### Stated goal 1
From the sweet potato caramel cake recipe, return the part that opens with the words containing "1. Heat oven" and closes with "eggs and vanilla.", copied without changes.
### Stated goal 2
In the sweet potato caramel cake recipe, what size pan is the cake baked in?
### Stated goal 3
Translate this sentence from the sweet potato caramel cake recipe into Spanish: "The cake is poked many many times and drenched with caramel while warm."

### Excerpted text
Writer: SilviaSilvia

Tender cake sweetened with just a little sugar and sweet potato, then poked after baking and drowned in homemade caramel sauce...



This cake reminds me of a sticky toffee pudding. I am trying to stretch ingredients and not waste food, especially with all the shortages going on in stores and the practicing of social distancing and sheltering in place. I had some sweet potatoes I had roasted leftover and what better way to use them than in a cake that brings warmth and comfort during times like these. The cake is poked many many times and drenched with caramel while warm. Serve with whipped cream or ice cream or just as is. Comfort food at its best!


Ingredients for the Caramel:

1 cup white sugar

1/4 cup water

1/2 cup heavy cream

1/4 teaspoon salt (or more if you want salted caramel)

Optional you can add 1 tablespoon of bourbon or rum or even coffee liquor


Directions for Caramel:

1. In a saucepan with high sides heat sugar and water over medium heat. Simmer while swirling for 10-15 minutes until amber colored. DO NOT STIR!

2. When the sugar in an amber color take off the heat and carefully add heavy cream and salt.

3. Place back on the heat and stir to combine. If adding liquor add at the end after turning off the heat.

4. Cool and if not using immediately store in the refrigerator.

5. To warm being to room temp and heat in a water bath or microwave the jar without the lid for 30-45 seconds. Stir well.


Ingredients for the cake:

1/2 cup butter melted, plus more for pan

1 1/2 cups AP flour

1/4 cup granulated sugar

3/4 teaspoon baking soda

1/2 teaspoon fine salt

1 cup mashed sweet potato

1/4 cup sour cream

2 tablespoons of brown sugar, dark or light

2 large eggs

1 teaspoon vanilla extract


Directions for cake:

1. Heat oven to 350 degrees. 2. Grease a 9-by-9-inch pan and line with parchment paper, letting the two long ends hang over the edges by at least 2 inches.

3. In a large bowl, whisk together flour, granulated sugar, baking soda and salt.

4. Whisk in sweet potato, melted butter, sour cream, brown sugar, eggs and vanilla.

5. Pour batter (it will be thick) into baking pan and smooth the top. 6. Bake until a toothpick inserted in the center comes out clean, about 30 minutes.

7. Remove from heat and immediately poke holes all over the cake and pour the caramel over the top and let soak in.

8. Enjoy warm or at room temp. If the holes are very visible and that bothers you cover it with a slathering of whipped cream or a scoop of ice cream. But the holes where all that yummy caramel has seeped in doesn’t bother me one bit. It’s a homey and comforting, deliciously caramel-y dessert!

### Dataset rows
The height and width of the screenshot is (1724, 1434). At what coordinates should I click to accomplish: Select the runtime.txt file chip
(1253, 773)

--

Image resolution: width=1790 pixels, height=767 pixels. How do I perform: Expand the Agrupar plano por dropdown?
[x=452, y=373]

### Exercise answer 1
1. Heat oven to 350 degrees. 2. Grease a 9-by-9-inch pan and line with parchment paper, letting the two long ends hang over the edges by at least 2 inches.

3. In a large bowl, whisk together flour, granulated sugar, baking soda and salt.

4. Whisk in sweet potato, melted butter, sour cream, brown sugar, eggs and vanilla.

### Exercise answer 2
A 9-by-9-inch pan.

### Exercise answer 3
El pastel se pincha muchas, muchas veces y se empapa de caramelo mientras está tibio.